Truly saddened

I’ve been at work today joking around with my co-workers, (its been a fairly easy day today) and I logged onto facebook and started seeing all the posts wishing prayers to the victims of this morning’s tragedy.  So I clicked on one link and my heart just sank!  26 confirmed dead in a school shooting at Newtown CT, out of that 18 of them children.. ELEMENTARY aged children.  Apparently a 24 year old man who had a disagreement with the principal came in and opened fire.

http://www.examiner.com/article/newtown-ct-school-shooting-update-multiple-fatalities-with-gunman-dead

I sit here asking over and over again, Why?  Why would God let this happen?  Why would someone shoot children?
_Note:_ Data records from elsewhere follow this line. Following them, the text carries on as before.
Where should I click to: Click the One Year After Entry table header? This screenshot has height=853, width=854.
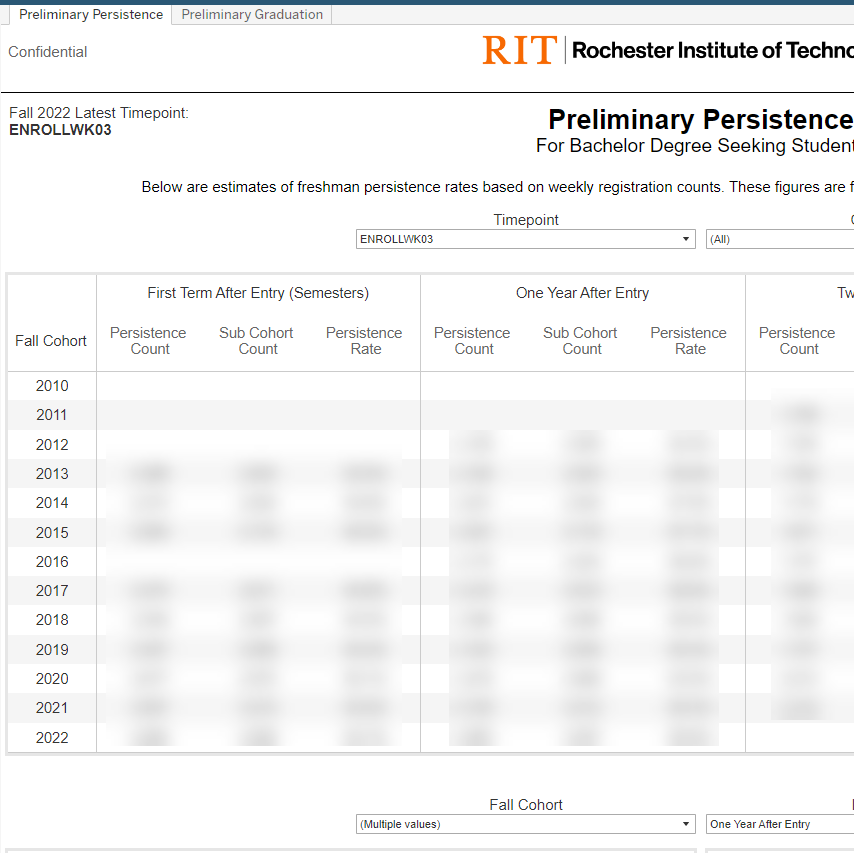point(582,293)
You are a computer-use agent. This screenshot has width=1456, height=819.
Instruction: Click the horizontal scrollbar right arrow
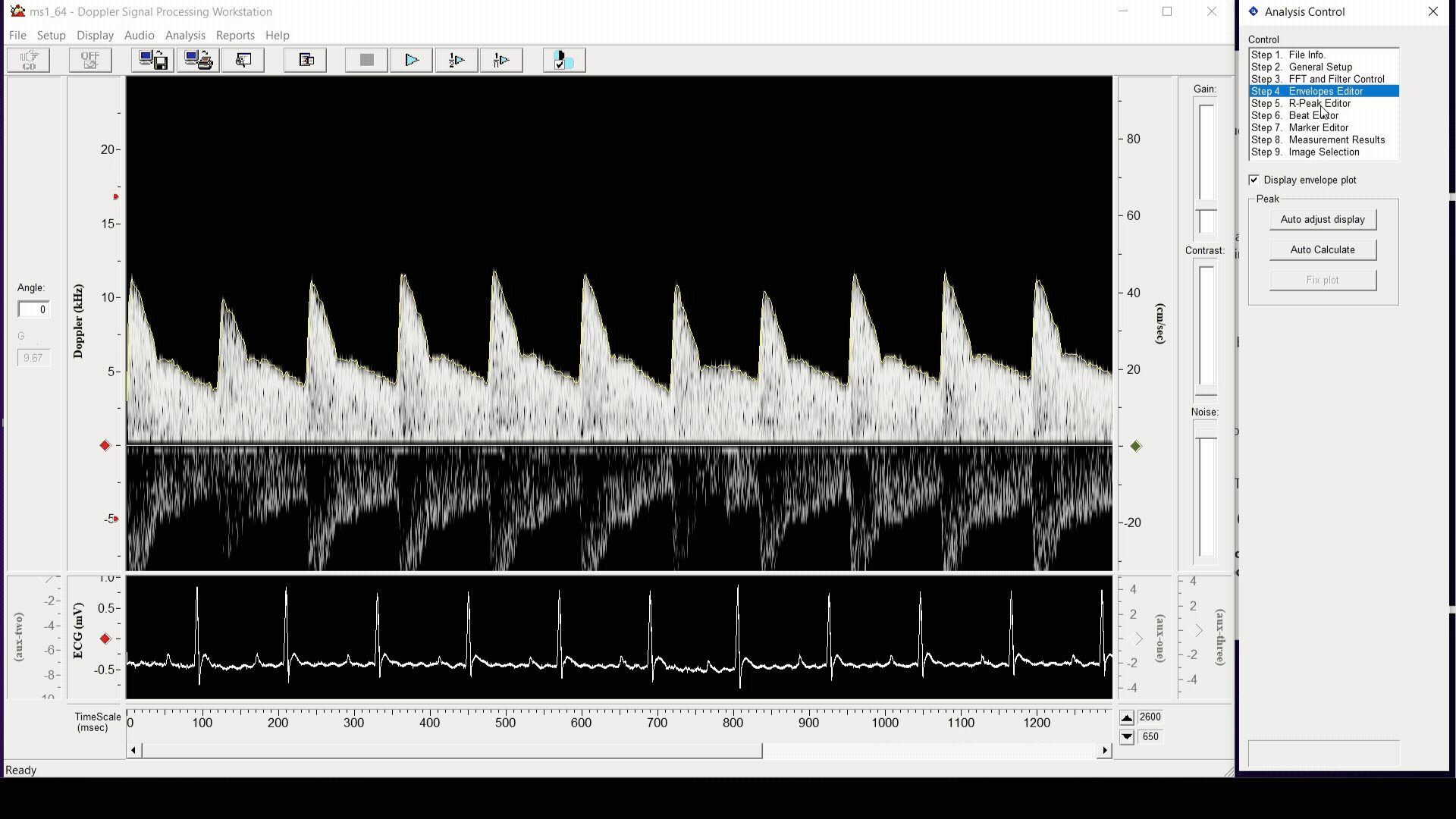click(1105, 750)
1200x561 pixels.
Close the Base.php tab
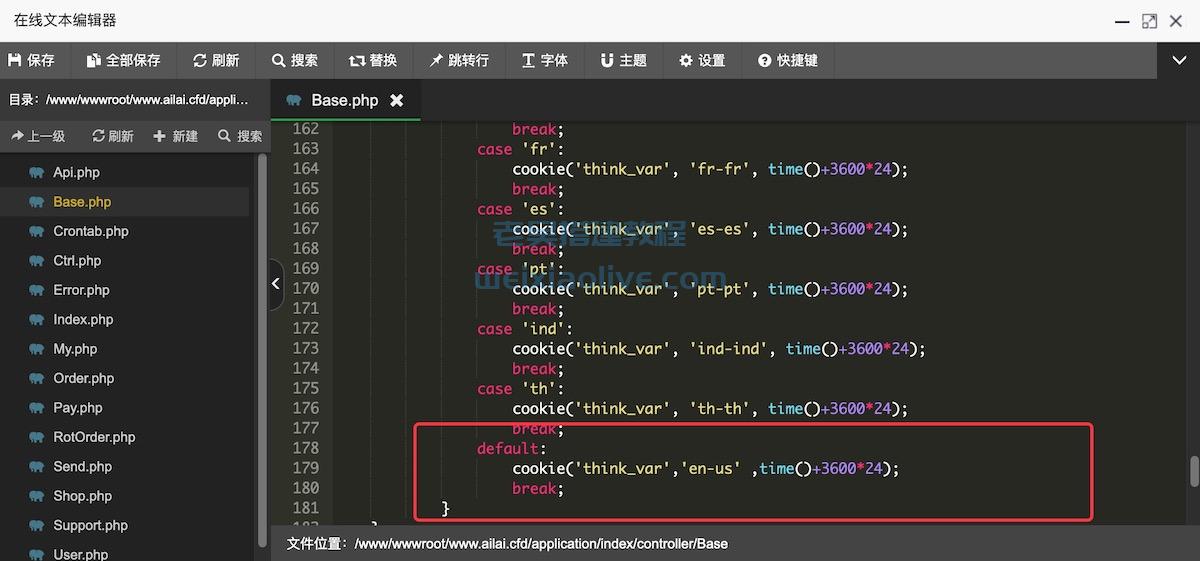(x=397, y=100)
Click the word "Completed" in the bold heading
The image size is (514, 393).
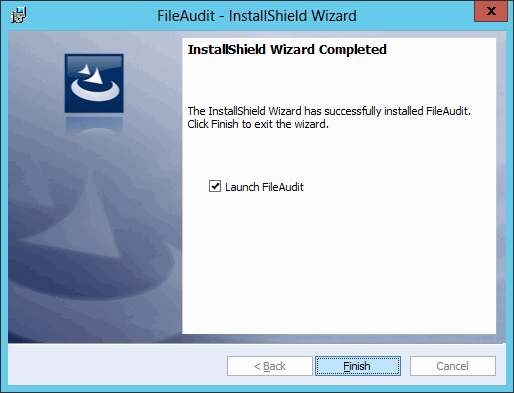(x=353, y=50)
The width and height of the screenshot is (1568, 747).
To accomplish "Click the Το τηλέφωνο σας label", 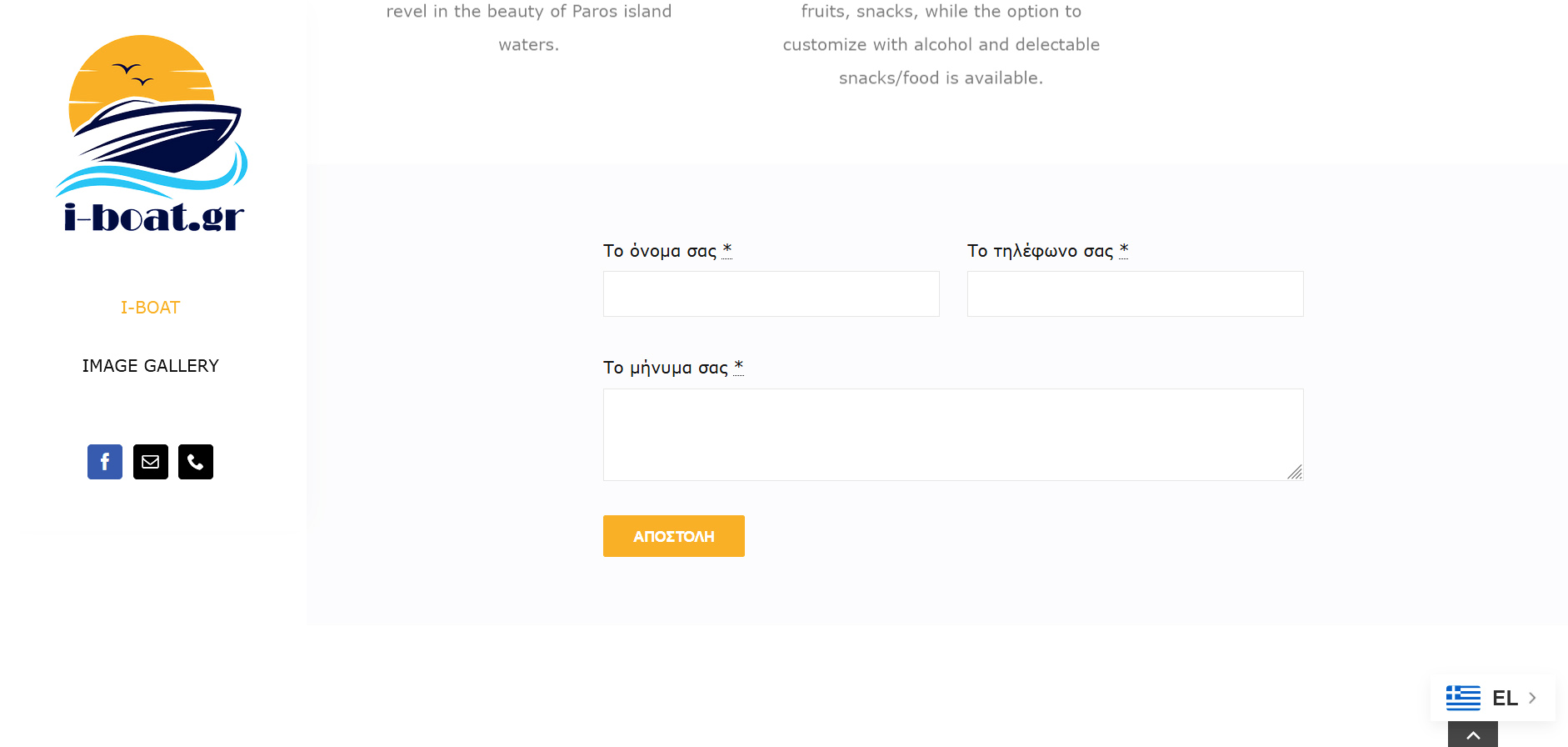I will pos(1041,251).
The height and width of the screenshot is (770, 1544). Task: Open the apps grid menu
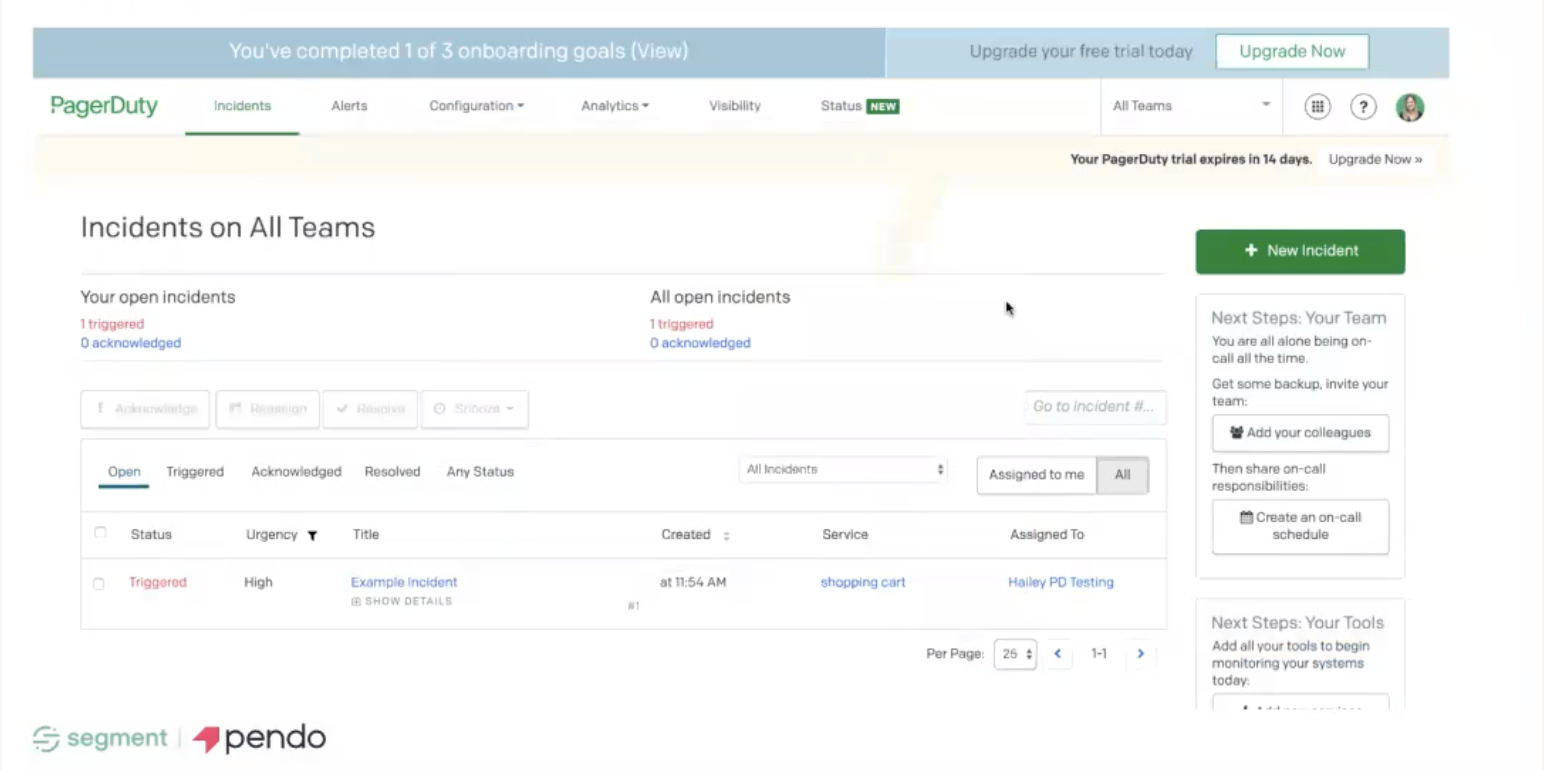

Why?  It’s the only question I can come up with.  They are reporting that the gunman is dead, which is too bad because it would have been nice to take him into that towns square and let the people take care of him.  I pray that God has turned his back on this man and refused him entrance into Heaven.  I hope that he burns forever in the fires of hell only ever knowing pain and agony like nothing ever felt here on earth.  I pray that the families of these precious babies receive all the help they need to learn how to cope with their losses.  I know for them Christmas time will forever be a time of sadness now and that’s just not fair to them.  I pray for the family of the man who did this, because they will most likely be deemed guilty by association, even though they probably had no idea of how deeply disturbed he was.

I also hope (even though I know it’s going to happen) that people don’t start screaming that we need tougher gun control laws, that if there were no guns allowed it wouldn’t have happened because honestly.. criminals do not care if it’s against the law or not to have a gun and people are more likely to survived if it is a even battle then if it were only one sided.

I’m truly sorry for the families, the country, and everyone who is affected by this.  My heart aches for all.  Hopefully something good will emerge from it, somewhere down the line.